Living Up to High Ideals Isn’t Easy

Claudette Scheffold
8 min readOct 29, 2020

Trying to live up to the ideal modeled by my father has never been easy. In, fact it’s hard.

Photo taken weeks after the accident and two months before my father died on 9/11.

Trying to live up to the ideal modeled by my father has never been easy. So many times, I would have preferred to put on blinders and ignore what was going on around me. Most of those times, I can’t. The way I was raised, and maybe my Catholic upbringing, prevent me from standing by and doing nothing when someone is in trouble. In June of 2001, after a pizza dinner with my sister and her husband near their apartment in Connecticut, my mother and I were driving home to Piermont on the Cross Westchester Expressway. It was still light out — early evening — when a car cut across three lanes of traffic directly in front of us. Its tires squealed and sparks flew. The car spun around on the grassy divider and hit a concrete sign post broadside. The passenger in the back seat was ejected from the car and flew twenty yards through the air before he landed on the ground.

I’ve never seen a human body hurtle through the air in such violent fashion. I watched in silent horror before yelling, “Stop! Stop! Pull over!”
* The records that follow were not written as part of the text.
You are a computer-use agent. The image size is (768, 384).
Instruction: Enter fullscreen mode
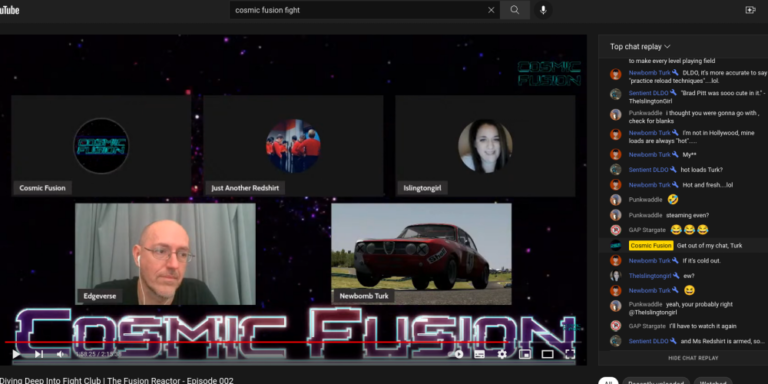pyautogui.click(x=570, y=354)
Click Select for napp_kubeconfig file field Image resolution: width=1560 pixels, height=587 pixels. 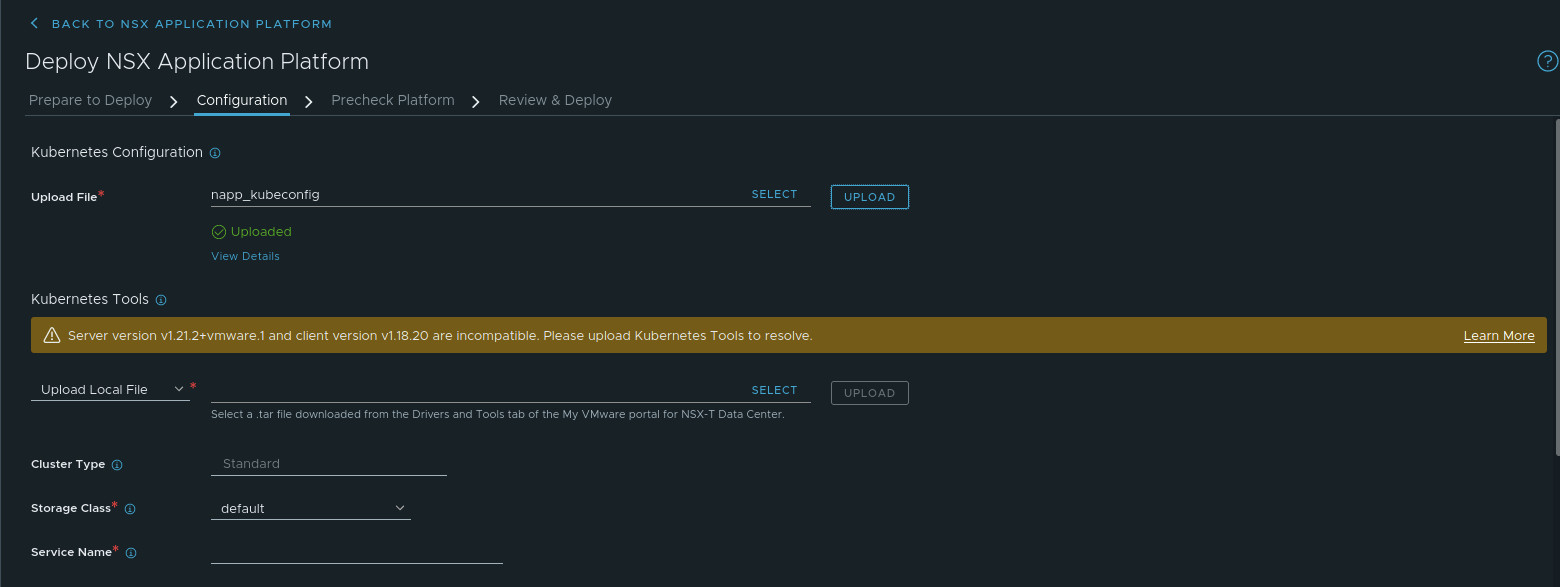(774, 195)
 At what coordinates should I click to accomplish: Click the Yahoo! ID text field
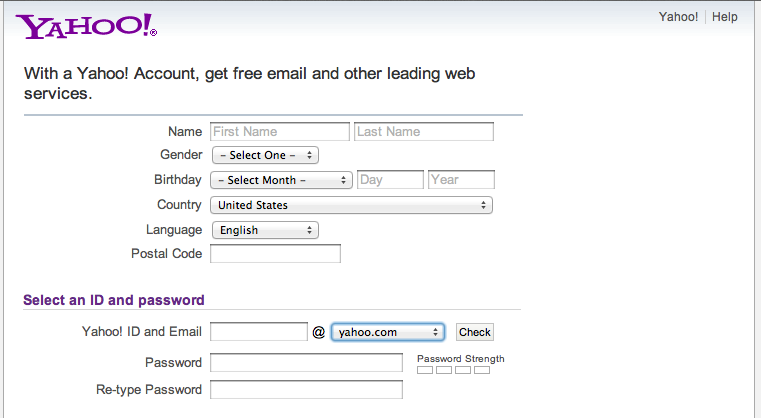pos(259,332)
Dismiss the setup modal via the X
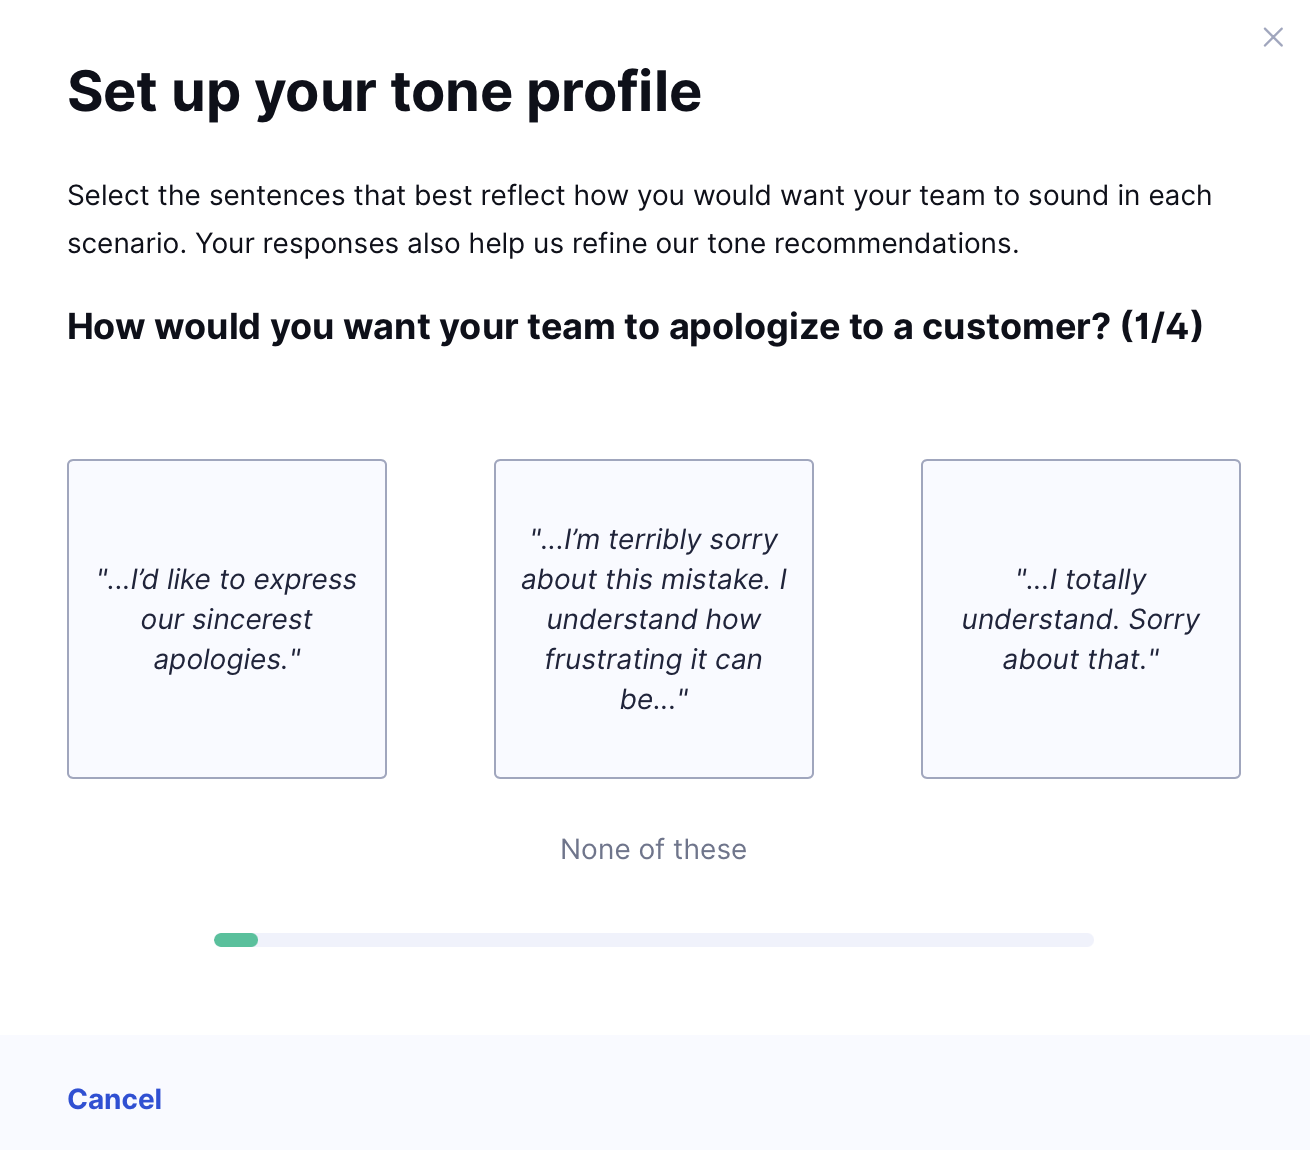1310x1150 pixels. coord(1273,37)
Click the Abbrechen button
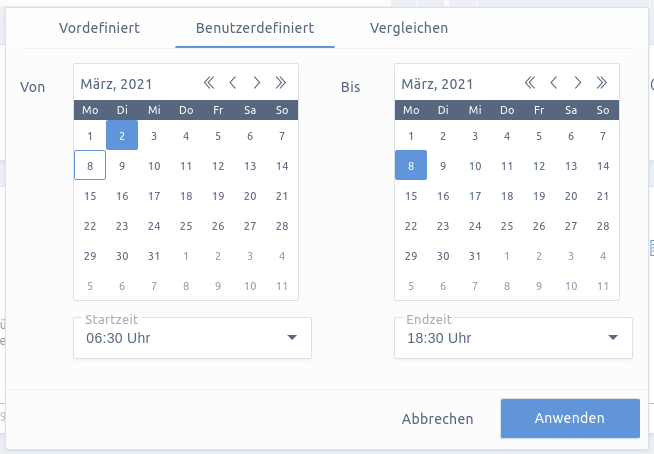 [x=438, y=419]
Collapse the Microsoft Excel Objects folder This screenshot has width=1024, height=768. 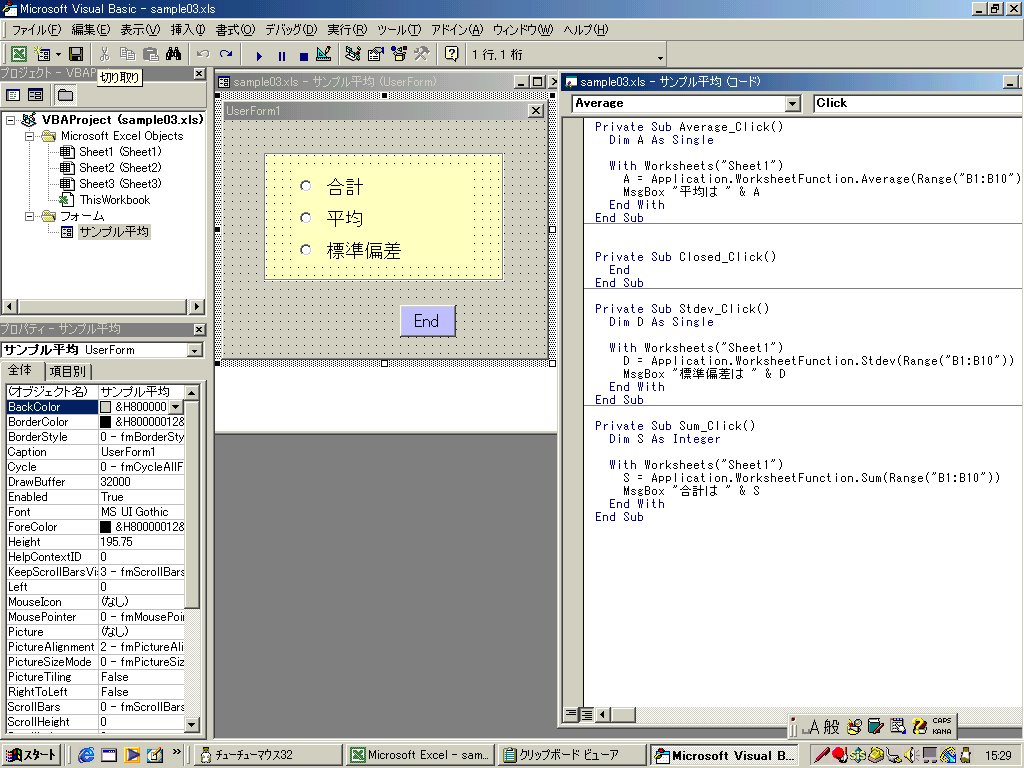point(30,136)
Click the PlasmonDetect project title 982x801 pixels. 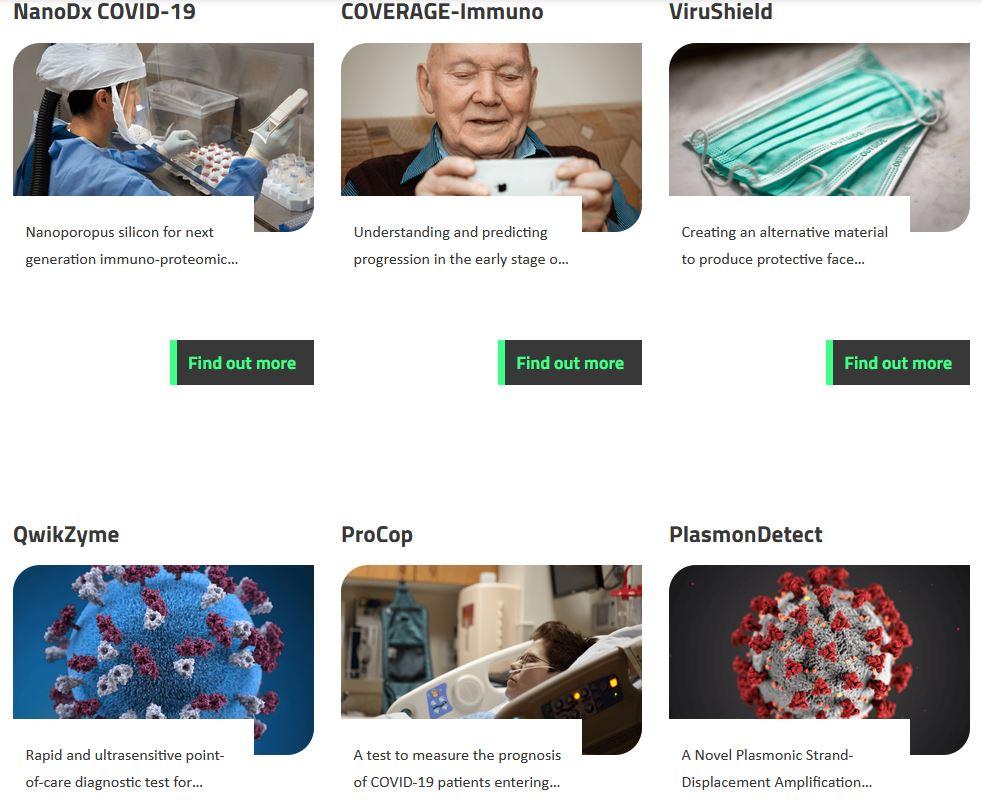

My mother’s instincts were the same as mine and she immediately pulled over while I called 911. As I desperately tried to relay our exact location, my mom and I ran to the man who had been ejected and was lying on the grass. He was bloody, swollen and barely conscious -moaning and trying to move. He was also barefoot — he had been ejected with such force through the back windshield that he must have lost his shoes.

We kneeled next to him, prayed Hail Marys, and tried to offer some comfort until the ambulance arrived. My mother covered him with a blanket she found in the trunk of our car. My heart pounded as I rested my hands on the man’s forearm and tried to let him know he was not alone.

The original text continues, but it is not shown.